Shinseki’s replacement, Robert McDonald, has faced struggles of his own. Last month, McDonald apologized after misstating that he had served in the U.S. military special forces. He’s also been criticized for overstating the number of employees fired during an interview with “Meet the Press.”

The program introduced to assist veterans who face long wait times at VA facilities has stumbled, with many patients complaining the program is too restrictive. In a survey released by the Veterans of Foreign Wars earlier this month, 80 percent of those who said they should be eligible for the program said they were not afforded the choice to receive care outside of the VA.

Making progress

Administration officials say they are making progress to improve care and address mismanagement.
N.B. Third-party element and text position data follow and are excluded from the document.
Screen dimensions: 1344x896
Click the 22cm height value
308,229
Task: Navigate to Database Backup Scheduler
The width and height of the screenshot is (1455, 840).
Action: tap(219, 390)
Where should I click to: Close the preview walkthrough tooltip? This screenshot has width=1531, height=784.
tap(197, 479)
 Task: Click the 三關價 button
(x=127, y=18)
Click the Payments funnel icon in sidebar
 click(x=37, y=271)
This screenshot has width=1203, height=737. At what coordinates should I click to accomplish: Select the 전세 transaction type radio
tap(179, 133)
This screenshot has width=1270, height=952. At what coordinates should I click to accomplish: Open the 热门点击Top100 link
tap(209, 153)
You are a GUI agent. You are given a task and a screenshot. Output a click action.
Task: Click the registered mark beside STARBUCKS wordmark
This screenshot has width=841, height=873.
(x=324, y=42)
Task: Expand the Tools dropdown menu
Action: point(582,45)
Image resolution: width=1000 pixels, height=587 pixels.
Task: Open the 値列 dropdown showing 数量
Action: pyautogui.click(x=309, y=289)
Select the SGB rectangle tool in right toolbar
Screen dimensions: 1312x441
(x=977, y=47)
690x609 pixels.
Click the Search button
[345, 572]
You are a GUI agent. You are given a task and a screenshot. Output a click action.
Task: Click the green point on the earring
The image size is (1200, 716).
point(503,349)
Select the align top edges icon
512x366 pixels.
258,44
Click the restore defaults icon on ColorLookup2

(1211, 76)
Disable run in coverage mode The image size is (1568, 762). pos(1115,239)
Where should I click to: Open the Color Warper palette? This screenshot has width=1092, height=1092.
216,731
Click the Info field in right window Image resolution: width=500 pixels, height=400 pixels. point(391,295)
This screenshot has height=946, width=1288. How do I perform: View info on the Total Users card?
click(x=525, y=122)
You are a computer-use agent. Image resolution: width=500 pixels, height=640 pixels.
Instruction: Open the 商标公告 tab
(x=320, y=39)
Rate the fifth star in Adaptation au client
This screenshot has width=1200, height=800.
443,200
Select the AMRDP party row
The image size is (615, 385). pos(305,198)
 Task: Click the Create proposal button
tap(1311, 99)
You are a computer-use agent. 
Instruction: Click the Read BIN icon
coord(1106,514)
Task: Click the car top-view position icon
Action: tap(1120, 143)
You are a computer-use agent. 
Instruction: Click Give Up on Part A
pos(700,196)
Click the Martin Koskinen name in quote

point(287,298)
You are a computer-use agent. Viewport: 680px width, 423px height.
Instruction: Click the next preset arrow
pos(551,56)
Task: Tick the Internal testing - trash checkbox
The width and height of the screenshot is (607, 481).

“The Department of Veterans Affairs remains committed to providing Veterans with the care that they have earned where they want it and how they want it,” VA spokesman Josh Taylor said in an e-mail.

The VA authorized over 2 million visits to private health-care providers last year, Taylor said. In Phoenix, the VA has hired 305 new full time employees, began constructing new outpatient clinics and an emergency department, and is restructuring its phone systems. The agency reached out to every veteran who had been appeared on an unofficial wait list to coordinate accelerated care.

But Kathryn Mitchell, a doctor who helped expose mismanagement issues at the Phoenix facility, said that while the government has “made some incredible improvements in access to care” that there remain “significant problems” which have not been addressed.

At risk

Mitchell says the VA hasn’t created a standardized triage training program for nurses, putting patients at risk. Because nurses aren’t always experienced enough to evaluate a situation, patients may not be provided the right care in a timely fashion.

Plans for expanding the Phoenix hospital’s emergency department are also “grossly inadequate,” Mitchell said. Blueprints don’t include enough observation rooms for mental-health patients, and the floor plan doesn’t allow nurses enough visibility of patients, she said.

Jeff Miller, the Florida Republican who leads the House Committee on Veterans’ Affairs, said the Obama administration hasn’t taken advantage of the additional authority to dismiss workers and funding provided by Congress last fall.

“It’s time for the administration to step up and use the tools Congress gave it to reform the department into an organization truly worthy of the veterans it is charged with serving,” Miller said in an e-mail statement.

In February, the VA said the inquiry into the conduct of top officials at the facility was interrupted over concerns that one of the investigators had a conflict of interest.

The VA has proposed disciplinary action over mishandling patients for more than 80 employees nationwide, Taylor said.